Text passage →
***

Style: Progressive death(core?) (mixed vocals)
Recommended for fans of: Krosis
Review by: Zach
Country: US-IL
Release date: 9 September, 2022
We were gathered ‘round the Subway water cooler the other day talking about our favorite non-metal media. As expected of metalheads, discussion of horror is always just a few words away, and surprise, most of us included horror movies on our favorite films list. With that discussion, our glorious leader Sebastian brought up an excellent point. You can tell a lot about someone from their taste in art, spoken like Grand Admiral Thrawn himself. And one of those films I listed on my favorites was the movie Hereditary. A movie that scared me, a lifelong horror fan, so badly that I refuse to watch it again. But what kind of person am I to subject myself to such a horrific film?

***

Excerpted records →
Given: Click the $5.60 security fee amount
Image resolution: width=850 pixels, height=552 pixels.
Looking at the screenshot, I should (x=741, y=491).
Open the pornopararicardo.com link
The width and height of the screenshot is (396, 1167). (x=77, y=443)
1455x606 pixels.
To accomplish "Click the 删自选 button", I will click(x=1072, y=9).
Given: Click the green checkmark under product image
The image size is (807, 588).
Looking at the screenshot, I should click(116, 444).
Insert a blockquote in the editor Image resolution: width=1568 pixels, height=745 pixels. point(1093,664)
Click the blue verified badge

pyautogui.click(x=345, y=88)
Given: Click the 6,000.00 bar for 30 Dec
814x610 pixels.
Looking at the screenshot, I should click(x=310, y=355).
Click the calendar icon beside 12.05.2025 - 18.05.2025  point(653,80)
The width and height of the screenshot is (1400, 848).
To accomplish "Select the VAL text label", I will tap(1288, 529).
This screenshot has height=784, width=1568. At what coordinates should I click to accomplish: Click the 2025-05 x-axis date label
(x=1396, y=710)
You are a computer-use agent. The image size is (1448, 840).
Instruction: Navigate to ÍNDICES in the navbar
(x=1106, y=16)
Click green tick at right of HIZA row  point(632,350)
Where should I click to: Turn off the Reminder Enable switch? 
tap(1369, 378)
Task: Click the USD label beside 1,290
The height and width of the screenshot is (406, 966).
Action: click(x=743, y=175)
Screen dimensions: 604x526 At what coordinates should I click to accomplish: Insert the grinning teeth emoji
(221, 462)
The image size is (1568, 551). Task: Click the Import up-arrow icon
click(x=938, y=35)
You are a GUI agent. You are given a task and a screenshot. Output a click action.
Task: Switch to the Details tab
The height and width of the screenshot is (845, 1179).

***

Work instructions → Reproduce the passage of the album review above word for word, starting with "Style: Progressive death(core?)" and going on through "a horrific film?".

Problem solution →
Style: Progressive death(core?) (mixed vocals)
Recommended for fans of: Krosis
Review by: Zach
Country: US-IL
Release date: 9 September, 2022
We were gathered ‘round the Subway water cooler the other day talking about our favorite non-metal media. As expected of metalheads, discussion of horror is always just a few words away, and surprise, most of us included horror movies on our favorite films list. With that discussion, our glorious leader Sebastian brought up an excellent point. You can tell a lot about someone from their taste in art, spoken like Grand Admiral Thrawn himself. And one of those films I listed on my favorites was the movie Hereditary. A movie that scared me, a lifelong horror fan, so badly that I refuse to watch it again. But what kind of person am I to subject myself to such a horrific film?